L'application de la taxe sur la valeur ajoutée selon le régime de la marge
Au cas particulier, la société Lefebvre Petrenko a pour activité la vente d'objets d'art et de collection. A la suite d'une vérification de comptabilité, l'administration fiscale a remis en cause l'application qu'elle a faite à ses ventes de la taxe sur la valeur ajoutée selon le régime de la marge prévu par l'article 297 A du code général des impôts et procédé en conséquence à des rappels de taxe au titre de la période du 1er janvier 2014 au 31 décembre 2016, en calculant une taxe collectée assise sur l'intégralité du prix de vente des biens cédés. Selon l’administration fiscale, l'absence de factures d'achat conformes faisait obstacle à l'application de ce régime, en l’occurrence, la mention faisant référence à l'application de la marge était manquante sur la facture. Par conséquent, l'administration fiscale a appliqué la TVA sur l'ensemble du prix de vente et non sur la seule marge.
La société Lefebvre Petrenko a saisi le tribunal administratif de Paris lui demandant la décharge de ces rappels de taxe sur la valeur ajoutée ainsi que des pénalités correspondantes et des amendes qui lui ont été infligées sur le fondement du 4 de l'article 1788 A du code général des impôts.
Le tribunal a rejeté sa demande et la Cour administrative d'appel de Paris a rejeté l'appel qu'elle avait formé contre le jugement. C’est dans circonstances que la société Lefebvre Petrenko s’est pourvue en cassation devant le Conseil d’Etat qui lui a donné raison en annulant l’arrêt rendu par la Cour administrative d'appel de Paris.

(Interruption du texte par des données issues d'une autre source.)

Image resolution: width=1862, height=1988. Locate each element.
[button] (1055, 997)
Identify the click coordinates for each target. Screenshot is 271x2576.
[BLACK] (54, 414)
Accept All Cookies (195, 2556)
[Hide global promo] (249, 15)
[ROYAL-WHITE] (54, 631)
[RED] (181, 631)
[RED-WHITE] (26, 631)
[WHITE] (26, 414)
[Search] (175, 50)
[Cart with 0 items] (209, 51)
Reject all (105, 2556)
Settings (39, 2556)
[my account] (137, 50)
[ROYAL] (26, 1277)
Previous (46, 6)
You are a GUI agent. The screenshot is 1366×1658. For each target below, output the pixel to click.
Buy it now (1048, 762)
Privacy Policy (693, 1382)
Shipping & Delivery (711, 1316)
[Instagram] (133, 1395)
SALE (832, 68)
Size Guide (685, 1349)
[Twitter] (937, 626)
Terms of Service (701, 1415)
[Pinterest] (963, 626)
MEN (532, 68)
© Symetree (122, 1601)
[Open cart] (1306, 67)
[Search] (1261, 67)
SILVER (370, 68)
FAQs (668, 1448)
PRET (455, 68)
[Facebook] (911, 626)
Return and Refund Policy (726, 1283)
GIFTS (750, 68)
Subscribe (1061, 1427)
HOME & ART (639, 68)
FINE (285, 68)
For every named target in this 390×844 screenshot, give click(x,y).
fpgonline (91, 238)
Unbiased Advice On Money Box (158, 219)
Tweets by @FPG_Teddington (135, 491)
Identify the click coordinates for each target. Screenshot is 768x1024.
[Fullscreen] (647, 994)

L'importance de la facture et des mentions obligatoires y figurant
Pour le Conseil d’Etat, la circonstance qu'un assujetti revendeur, qui a acquis des biens auprès d'un autre assujetti revendeur, ne dispose pas d'une facture d'achat comportant les mentions obligatoires prévues pour l’application du régime de la marge ne fait pas obstacle à ce qu'il puisse faire application, lors de la revente de ces biens, du régime particulier de la taxe sur la valeur ajoutée sur la marge bénéficiaire s'il établit que les conditions de fond sont satisfaites.
Cette décision, favorable au contribuable pour l’application d’un régime alors la facture n’est pas conforme aux conditions exigées, s’inscrit dans la ligne droite des décisions du Conseil d’Etat et de la CJUE qui considèrent, dans bien des cas, que le défaut d’une mention sur une facture ne devrait pas nécessairement conduire au refus du droit à déduction.
En effet, selon les dispositions de l’article 256 du CGI, sont soumises à la taxe sur la valeur ajoutée les livraisons de biens et les prestations de services effectuées à titre onéreux par un assujetti agissant en tant que tel. L'article 242 nonies A de l'annexe II au CGI prévoit que la facture doit obligatoirement faire apparaître le nom complet et l'adresse de l'assujetti et de son client.
Selon le Conseil d'État toutefois, l'absence du nom et/ou de l'adresse du client sur la facture ou leur caractère erroné n'empêchent pas celui-ci de déduire la taxe mentionnée sur cette dernière, à condition qu'il apporte la preuve par tout moyen du règlement effectif par lui-même de cette facture pour les besoins de ses propres opérations imposables (CE 26-3-2012 n° 326333, Sté Cerp Lorraine).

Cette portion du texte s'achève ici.